The anterior determinant bicoid of Drosophila is a derived Hox class 3 gene

Abstract

The Drosophila gene bicoid functions as the anterior body pattern organizer of Drosophila. Embryos lacking maternally expressed bicoid fail to develop anterior segments including head and thorax. In wild-type eggs, bicoid mRNA is localized in the anterior pole region and the bicoid protein forms an anterior-to-posterior concentration gradient. bicoid activity is required for transcriptional activation of zygotic segmentation genes and the translational suppression of uniformly distributed maternal caudal mRNA in the anterior region of the embryo. caudal genes as well as other homeobox genes or members of the Drosophila segmentation gene cascade have been found to be conserved in animal evolution. In contrast, bicoid homologs have been identified only in close relatives of the schizophoran fly Drosophila. This poses the question of how the bicoid gene evolved and adopted its unique function in organizing anterior-posterior polarity. We have cloned bicoid from a basal cyclorrhaphan fly, Megaselia abdita (Phoridae, Aschiza), and show that the gene originated from a recent duplication of the direct homolog of the vertebrate gene Hox3, termed zerknüllt, which specifies extraembryonic tissues in insects.

Figure 1

Hox gene cluster and expression patterns of Ma-bcd and Ma-zen in Megaselia. (A) The Hox-C of Drosophila and homologous genes in vertebrates (Hox1–13) (–7). Dfd (Deformed), Scr (Sex combs reduced), ftz (fushi tarazu), Antp (Antennapedia), Ubx (Ultrabithorax), and abdA (abdominal A) form a subgroup of Antennapedia related genes. lab, labial; pb, proboscipedia; zen, zerknüllt; bcd, bicoid; AbdB, Abdominal B. (B to F) In situ hybridization showing the transcript distribution of Ma-bcd in the oocyte (B–D; arrows), nurse cells (D; asterisk), and embryos before (E) and during (F) cellularization. (G–J) Patterns of Ma-zen transcripts before (G), during (H), and after (I, J) gastrulation. In Drosophila, zerknüllt is expressed also in the pole cells (22).

Figure 2

Homeodomain alignment and percent sequence similarity relative to Ma-bcd and Dm-bcd (in brackets).

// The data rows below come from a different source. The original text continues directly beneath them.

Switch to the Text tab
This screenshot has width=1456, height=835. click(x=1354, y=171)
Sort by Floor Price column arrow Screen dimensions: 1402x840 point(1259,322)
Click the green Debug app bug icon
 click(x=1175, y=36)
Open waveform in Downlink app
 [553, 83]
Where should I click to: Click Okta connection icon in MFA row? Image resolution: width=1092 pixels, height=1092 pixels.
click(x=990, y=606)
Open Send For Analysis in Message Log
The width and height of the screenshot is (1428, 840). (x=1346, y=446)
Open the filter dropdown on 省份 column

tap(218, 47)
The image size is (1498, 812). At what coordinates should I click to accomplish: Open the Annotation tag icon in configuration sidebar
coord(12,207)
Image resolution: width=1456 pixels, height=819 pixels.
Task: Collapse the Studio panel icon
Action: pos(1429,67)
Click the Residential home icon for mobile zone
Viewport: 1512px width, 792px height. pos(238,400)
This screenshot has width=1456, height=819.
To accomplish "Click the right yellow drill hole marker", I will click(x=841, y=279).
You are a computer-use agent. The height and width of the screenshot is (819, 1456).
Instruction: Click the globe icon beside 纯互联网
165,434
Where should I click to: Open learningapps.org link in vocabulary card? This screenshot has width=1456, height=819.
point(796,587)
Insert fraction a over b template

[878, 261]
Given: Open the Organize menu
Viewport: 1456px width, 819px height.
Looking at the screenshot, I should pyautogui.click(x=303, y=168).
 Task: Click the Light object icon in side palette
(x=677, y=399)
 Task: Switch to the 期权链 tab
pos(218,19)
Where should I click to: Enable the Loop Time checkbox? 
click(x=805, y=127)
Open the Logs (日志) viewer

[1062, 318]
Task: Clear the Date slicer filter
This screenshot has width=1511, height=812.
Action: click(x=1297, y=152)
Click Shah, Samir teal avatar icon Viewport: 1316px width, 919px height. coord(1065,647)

Numbers refer to amino acid position. Abbreviations: Ma-bcd, bicoid of Megaselia (this work); Dm-bcd, bicoid of Drosophila (27); Ma-zen, zerknüllt of Megaselia (this work); Dm-zen, zerknüllt of Drosophila (22);Tc-zen, zerknüllt of beetle (7); Cs-hox3, Hox3 of spider (24); Al-hox3 (28) and Al-Xlox (29), Hox3 and Xlox of cephalochordate, respectively; Dm-zen2, zerknüllt-2 of Drosophila (22); Sg-zen, zerknüllt of grasshopper (7); Ls-hox3, Hox3 of ribbonworm (30); Hox3, consensus reported for the Hox3 paralogy group (7). Other abbreviations refer to Hox genes (cf. legend to Fig. 1; 31–34), Ptx1, orthodenticle and goosecoid of Drosophila (–21). Identical amino acids (reference to Ma-bcd) are underlaid.

Figure 3

Evolutionary relationship of Ma-bcd, Ma-zen, and Hox-C genes of Drosophila, as deduced by neighbor-joining analysis. Numbers refer to bootstrap percentages obtained from neighbor-joining (first value) and maximum parsimony analysis. Trees including the more diverged bicoid and zerknüllt genes of Drosophila remain unresolved with respect to the monophyletic cluster of bicoid and zerknüllt orthologs (bootstrap value below 50%; data not shown). For abbreviations, see legend to Figs. 1 and 2.

Figure 4

Proteins encoded by bicoid and zerknüllt of Megaselia (Ma-bcd, Ma-zen) and Drosophila (Dm-bcd, Dm-zen) (27, 22). Dashes indicate sequence gaps for optimal alignment. Amino acid identities of the bicoid proteins (yellow boxes) or the zerknüllt proteins (blue boxes) and between Ma-bcd and Ma-zen in front of the homeodomain (red letters) are highlighted. Dots above Dm-bcd mark intron positions; only the first two are conserved in Ma-bcd (64 bases and 11.5 kb). Homeodomains (HD) are boxed, PEST domains (35) are overlined (Dm-bcd) and underlined (Ma-bcd).